Which isn’t to say that The Losers isn’t enjoyable at some levels. In a fairly vacuous way it does deliver kinetic thrills that you’ve more or less seen before, with rapid action against colour saturated backgrounds across the world. And it does that thing which is hard to dislike where you get a group of guys under pressure and they get jokier the more life-threatening things become for them. There’s a level at which that kind of thing is fun — witness the end of The Italian Job, when the coach is perched on a cliff edge, and a laddish chorus of ‘This Is The Self Preservation Society’ kicks in. Mind you, that’s pointing to the limits of such bloky bonding in a gentle fashion. Push the matiness much further and it becomes like those hateful Carling ads, where groups of guys turn down chances for life-transforming experiences because they’re sticking up for the one who’s inappropriately dressed, smelly, or a BNP member.

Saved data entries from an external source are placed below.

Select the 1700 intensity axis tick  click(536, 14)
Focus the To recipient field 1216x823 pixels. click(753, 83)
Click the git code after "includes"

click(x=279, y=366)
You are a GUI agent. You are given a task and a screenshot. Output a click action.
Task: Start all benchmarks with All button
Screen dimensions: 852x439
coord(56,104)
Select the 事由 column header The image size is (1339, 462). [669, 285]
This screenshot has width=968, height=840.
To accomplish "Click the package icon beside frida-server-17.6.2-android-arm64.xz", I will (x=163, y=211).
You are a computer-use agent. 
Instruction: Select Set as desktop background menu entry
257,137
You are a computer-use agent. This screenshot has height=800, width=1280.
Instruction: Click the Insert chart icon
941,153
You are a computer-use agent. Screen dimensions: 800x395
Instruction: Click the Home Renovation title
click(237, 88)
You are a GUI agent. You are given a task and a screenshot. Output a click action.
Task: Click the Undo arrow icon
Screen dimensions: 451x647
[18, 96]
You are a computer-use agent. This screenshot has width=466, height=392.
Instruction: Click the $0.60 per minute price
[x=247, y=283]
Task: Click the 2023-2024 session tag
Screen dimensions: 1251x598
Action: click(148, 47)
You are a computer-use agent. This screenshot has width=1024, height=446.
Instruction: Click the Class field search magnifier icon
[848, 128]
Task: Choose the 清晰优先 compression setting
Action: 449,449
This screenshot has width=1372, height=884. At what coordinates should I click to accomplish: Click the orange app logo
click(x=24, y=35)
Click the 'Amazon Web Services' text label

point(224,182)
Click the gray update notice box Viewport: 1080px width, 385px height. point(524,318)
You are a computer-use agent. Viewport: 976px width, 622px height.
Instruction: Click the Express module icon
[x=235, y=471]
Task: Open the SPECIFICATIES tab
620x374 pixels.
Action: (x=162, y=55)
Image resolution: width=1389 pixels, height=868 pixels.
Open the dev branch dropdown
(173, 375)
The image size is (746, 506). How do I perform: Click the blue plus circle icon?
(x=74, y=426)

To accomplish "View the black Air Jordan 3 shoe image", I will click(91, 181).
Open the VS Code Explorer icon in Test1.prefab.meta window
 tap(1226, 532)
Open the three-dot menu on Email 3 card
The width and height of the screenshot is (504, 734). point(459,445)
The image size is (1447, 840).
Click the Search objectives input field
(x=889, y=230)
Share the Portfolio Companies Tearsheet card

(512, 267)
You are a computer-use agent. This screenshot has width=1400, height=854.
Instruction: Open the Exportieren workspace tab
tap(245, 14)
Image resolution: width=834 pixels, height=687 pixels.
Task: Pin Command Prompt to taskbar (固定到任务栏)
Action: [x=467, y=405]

Would it surprise you if I say all this is delivered to a soundtrack that appropriates some hoary old rock classics and repurposes them, as AC/DC’s back catalogue was utilised for Iron Man 2, and Glee does much more playfully in tv form? That kind of thing is par for the course these days, and that’s an expression that applies more generally to The Losers. It’s not that it’s an especially bad film, just that it brings nothing new to the table, which considering the source material did do — at least by mainstream comics standards (Alan Moore and Bill Sienkiewicz’s Brought To Light is the real mould breaker, from some twenty years ago) — is a real shame.
Does every movie need to be innovative? Well, it’d be nice if more movies at least dabbled with originality. The biggest and saddest problem with The Losers is there seems little to distinguish it from the forthcoming big screen version of The A Team. And all the irony in the world can’t disguise the fact that the adventures of Mr T and his chums were a crock of shit on telly then, and if they’re any better now, it’s only because of the application of the same Hollywood blanderiser that’s taken the cojones from The Losers.